→ Written task 1
In the essay on learning to talk to people, why does focusing on how others need to change leave us broken? Answer in one to three sentences.

→ Extract to read
========

We are broken… Our nation. Our political system. The individual heart.
Friends, if we are going to actually craft solution, it will not come by drowning others out, winning “one more to our tribe,” nor employing any rules for radicals. If we are going to address our ballooning brokenness, there is one thing we must each start to do…
We must learn how to talk to people.
We think we learned it long ago. We tend to think we’re actually good at it. And yet we then tend to focus most of our communication telling someone else what they need to do. No wonder social media has become such a conversational mine field… “You don’t agree with me? Well, then something must be wrong with you.”
That’s not a conversation, friends. It’s also not healthy. If I can focus my primary energy on how others need to change, then I never have to examine me. In fact, if I can find more wrong in you, change in me is irrelevant and actually unnecessary. Hence, we remain corporately and individually broken.
How then should we talk to people?
Step one: assume a humble posture.
Who wants to hear the arrogant? Who is inspired to change or self-reflect when ego and pride are screaming at you? Is such effective in regard to heart change? Solution?
How many times do we say, “I just have to say…” or “I’ve had it…” or “I’m not going to take it anymore…” Who is the subject of each of those sentences? I, me, my, myself. When we are the focus of our own monologues, thinly veiled as wisdom for a watching world, we aren’t very good teachers, leaders, encouragers, nor role models; we’re not even great friends. We’re also often looking down on someone. If we’re looking down on someone, then often at least for me, I’m doing the exact thing I’m imploring another not to do.
Hence, in what we say and how we say it, it starts with a humble posture — not an offensive or defensive position or anything ready to pounce. Simply embrace humility always.
Step two: listen more than you speak.
We have been lured into believing life is a series of binary choices… “If you’re not with me, you’re against me…” left, right… black, white… good, bad… That lure then allows us to conclude that there are only two sides to a situation — plus, if you’re not on the same side as me, then you must be wrong. There are 360° in a circle and thus multiple perspectives. Always. We will never discover such if we’re busy doing all the talking, screaming, shouting and shaming. Someone thinks differently than you? Ask them why. Outrageous, it seems? Ask questions. Seek to understand. When we refuse to listen, we are the ones who are stuck.

========

→ Task input
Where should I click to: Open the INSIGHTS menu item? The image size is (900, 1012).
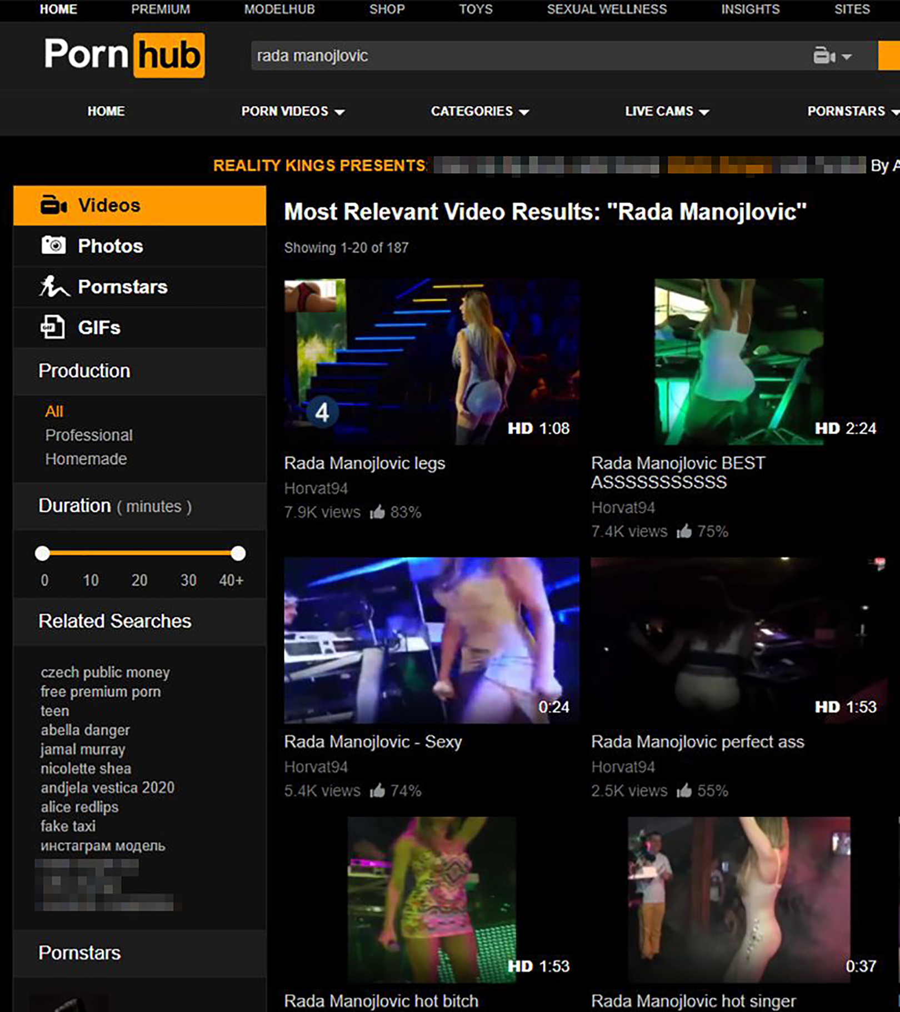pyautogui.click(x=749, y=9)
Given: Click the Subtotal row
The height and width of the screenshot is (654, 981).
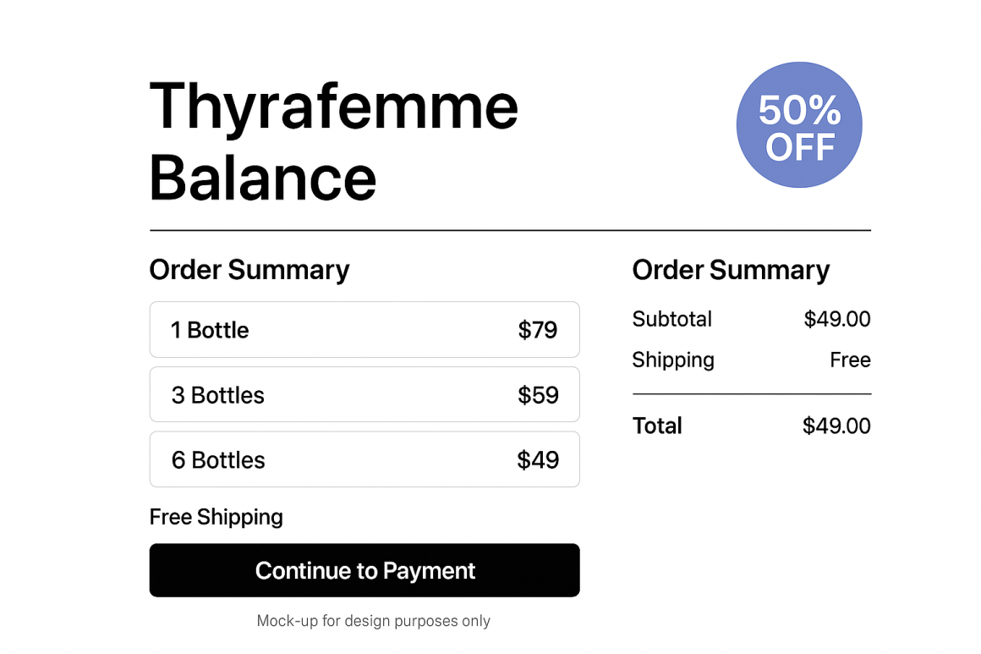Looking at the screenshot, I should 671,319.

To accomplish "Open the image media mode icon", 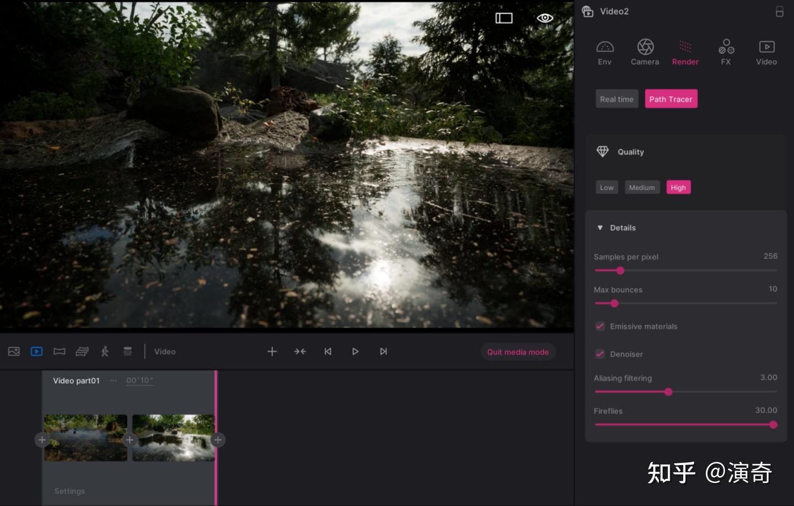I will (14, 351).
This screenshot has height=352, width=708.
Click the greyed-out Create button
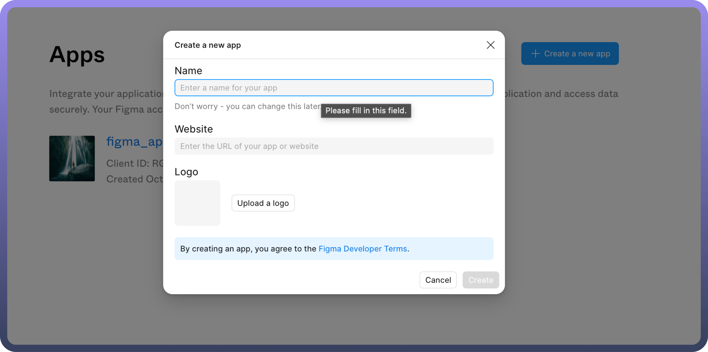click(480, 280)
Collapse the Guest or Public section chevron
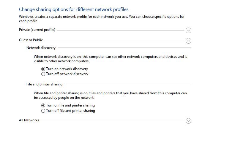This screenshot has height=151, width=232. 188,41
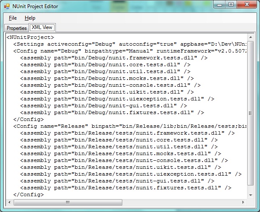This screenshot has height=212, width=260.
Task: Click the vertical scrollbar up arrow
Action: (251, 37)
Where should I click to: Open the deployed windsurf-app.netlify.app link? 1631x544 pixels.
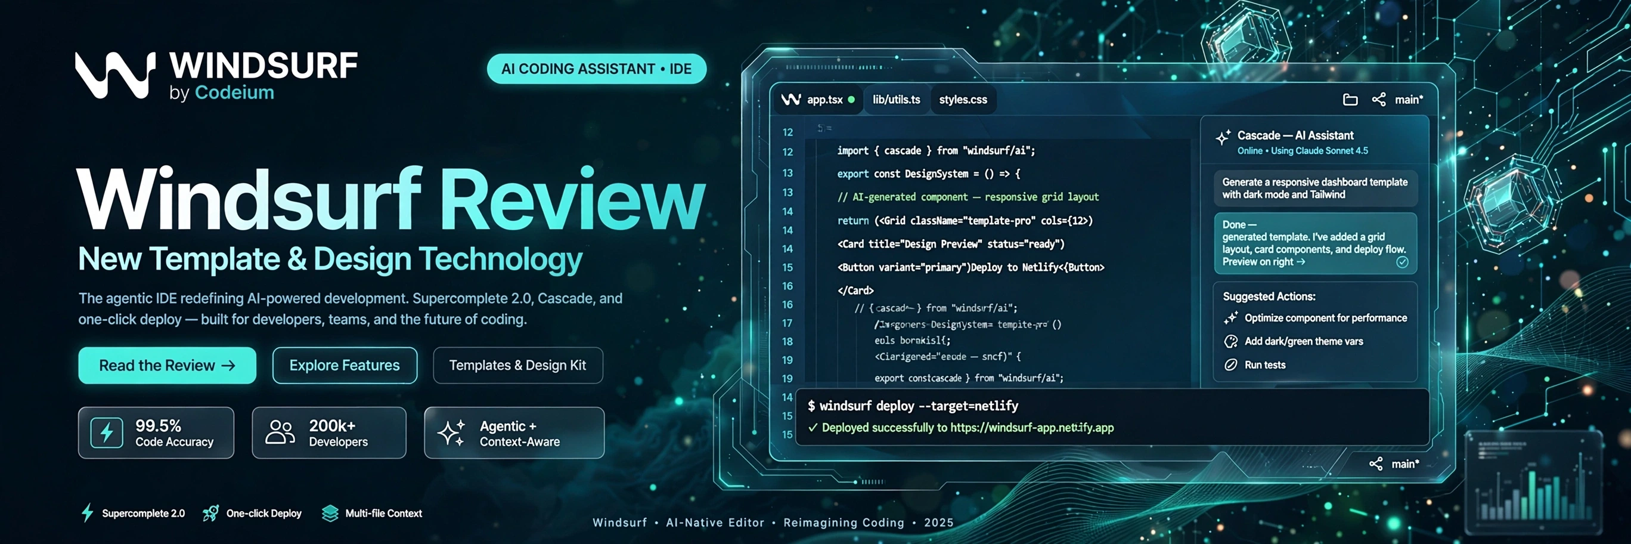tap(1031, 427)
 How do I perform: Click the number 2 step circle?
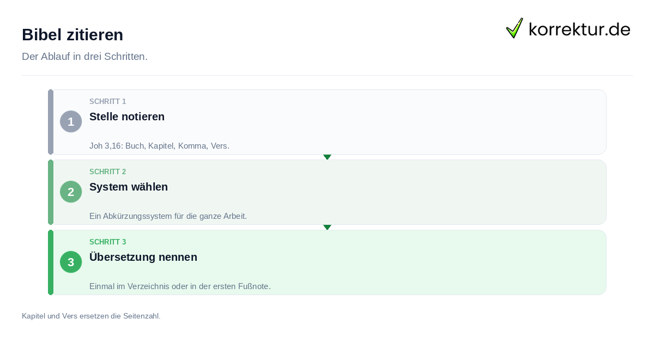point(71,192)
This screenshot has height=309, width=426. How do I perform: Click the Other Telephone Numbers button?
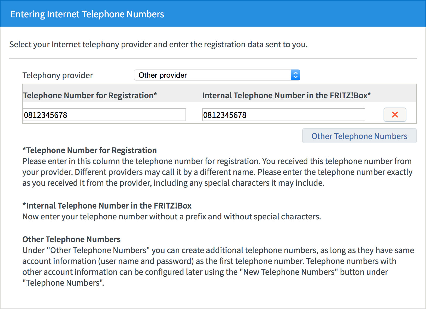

========

→ Written task 2
In the entries, begin at the line that has "How do I perform: Click the number" and continue through the end of the entries. Rewrite those lines with "Click" changed to "Tap" and nothing else altered, and leave the pictures out.

→ Finished answer 1
If we put our main energy into how others need to change, we never have to examine ourselves. Finding more wrong in the other person makes our own change seem irrelevant and unnecessary. So we stay broken, both corporately and individually.

→ Finished answer 2
 How do I perform: Tap the number 2 step circle?
point(71,192)
This screenshot has height=309, width=426. How do I perform: Tap the Other Telephone Numbers button?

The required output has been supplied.